Stockbridge, 14th April, 1785.
Observations respecting God's chief end in the creation of the world.
ONE principal difficulty in understanding this great and fundamental doctrine, probably consists in our ignorance of the necessity of it. So long as we discern no necessity of an atonement for sin, in order to forgiveness, the nature and import of it will be unintelligible. And the reason why an atonement for sin is necessary, will not be seen, without some just and general view of the great end for which God originally gave birth to Creation.

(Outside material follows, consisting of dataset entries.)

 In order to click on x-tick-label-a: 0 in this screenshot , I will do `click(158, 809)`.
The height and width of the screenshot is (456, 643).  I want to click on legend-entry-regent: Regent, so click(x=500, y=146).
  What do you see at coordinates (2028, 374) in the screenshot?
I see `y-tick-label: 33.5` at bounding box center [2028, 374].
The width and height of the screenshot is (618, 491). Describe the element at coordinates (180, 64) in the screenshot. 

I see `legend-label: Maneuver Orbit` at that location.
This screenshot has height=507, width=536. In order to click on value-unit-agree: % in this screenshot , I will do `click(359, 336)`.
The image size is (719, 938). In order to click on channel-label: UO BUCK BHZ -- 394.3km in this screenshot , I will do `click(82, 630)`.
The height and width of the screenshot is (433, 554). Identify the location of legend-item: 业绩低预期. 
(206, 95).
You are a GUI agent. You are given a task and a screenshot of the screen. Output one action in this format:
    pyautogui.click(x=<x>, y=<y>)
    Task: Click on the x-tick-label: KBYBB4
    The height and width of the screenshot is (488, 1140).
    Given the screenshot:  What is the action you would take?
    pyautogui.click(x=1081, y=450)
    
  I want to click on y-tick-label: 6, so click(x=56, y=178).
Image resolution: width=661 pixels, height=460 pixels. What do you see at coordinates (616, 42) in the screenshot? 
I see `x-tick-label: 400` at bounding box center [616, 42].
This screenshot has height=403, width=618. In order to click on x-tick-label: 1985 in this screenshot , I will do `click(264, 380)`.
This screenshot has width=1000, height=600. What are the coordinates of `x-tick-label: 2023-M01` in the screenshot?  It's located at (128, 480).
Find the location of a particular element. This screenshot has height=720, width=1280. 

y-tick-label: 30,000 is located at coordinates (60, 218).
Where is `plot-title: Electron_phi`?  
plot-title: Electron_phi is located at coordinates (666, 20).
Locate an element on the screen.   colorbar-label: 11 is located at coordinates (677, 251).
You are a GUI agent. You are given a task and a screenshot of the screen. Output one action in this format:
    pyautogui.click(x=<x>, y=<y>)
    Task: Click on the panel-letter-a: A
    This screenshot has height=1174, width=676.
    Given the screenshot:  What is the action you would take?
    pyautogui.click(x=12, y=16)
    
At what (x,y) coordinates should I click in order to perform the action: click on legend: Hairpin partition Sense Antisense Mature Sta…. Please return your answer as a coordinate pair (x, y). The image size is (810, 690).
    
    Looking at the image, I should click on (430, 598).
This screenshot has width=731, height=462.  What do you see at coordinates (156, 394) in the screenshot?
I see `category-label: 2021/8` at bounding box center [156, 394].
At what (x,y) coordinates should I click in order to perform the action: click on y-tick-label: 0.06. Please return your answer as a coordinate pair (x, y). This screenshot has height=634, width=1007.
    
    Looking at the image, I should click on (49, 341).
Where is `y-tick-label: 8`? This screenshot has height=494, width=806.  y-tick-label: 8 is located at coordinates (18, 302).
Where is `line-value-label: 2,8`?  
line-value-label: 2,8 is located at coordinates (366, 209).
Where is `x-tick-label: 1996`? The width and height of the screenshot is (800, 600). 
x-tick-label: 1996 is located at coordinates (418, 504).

THOUGH unassisted reason might be very unequal to the determination of so important a question, divine revelation hath abundantly supplied the defect; in forming our sentiments on a question of such moment, it becomes us to be especially careful that we do not pervert nor go aside from the instructions of the word of God. Taking Revelation for our guide, we need not be afraid to enquire into things which are above the reach of mere natural reason. And, by these unerring oracles we are unquestionably authorised to conclude, that a display, or manifestation, of his own
true and infinitely holy character, was the chief and ultimate end which God had in view, in creation.*
FOR God to manifest his own proper character is, invariably, to manifest something that is excellent. Wherever we discover the divine character, we see something that is excellent. To say, therefore, that a manifestation of his own true and holy character was God's chief and ultimate end in creation, is no more than saying, in the language of scripture, that he made all things for his pleasure, for his glory, or for his great name's sake. It is the pleasure, and the glory of God, to make some external exhibition of his own inherent perfection; and, to discover to his creatures his own proper character, which is, in itself, infinitely excellent. God evidently designed to exhibit an external image, or portraiture of his own infinite mind, in which its beauties and excellences might be seen by his creatures. But the excellences of MIND, we are all sensible, can be discerned by others, only in the external expressions of its capacity and disposition, or temper. So that we have no where to learn the divine character, but in his works, taken in connexion with his word.
As we all agree that God is most eminently good, it is evident that the real disposition of his infinite mind doth not appear, excepting in works of goodness, and where some good is actually done. His true character, therefore, cannot otherwise be manifested than in doing good. Consequently, a manifestation of the proper character of God, will necessarily comprehend all the good, all the created felicity, which he ever had it in design to bring about; and, which will ever be accomplished.
*For a particular enumeration of passages of Scripture in proof of this point, see the late President Edwards on Goo's last end in the creation of the world.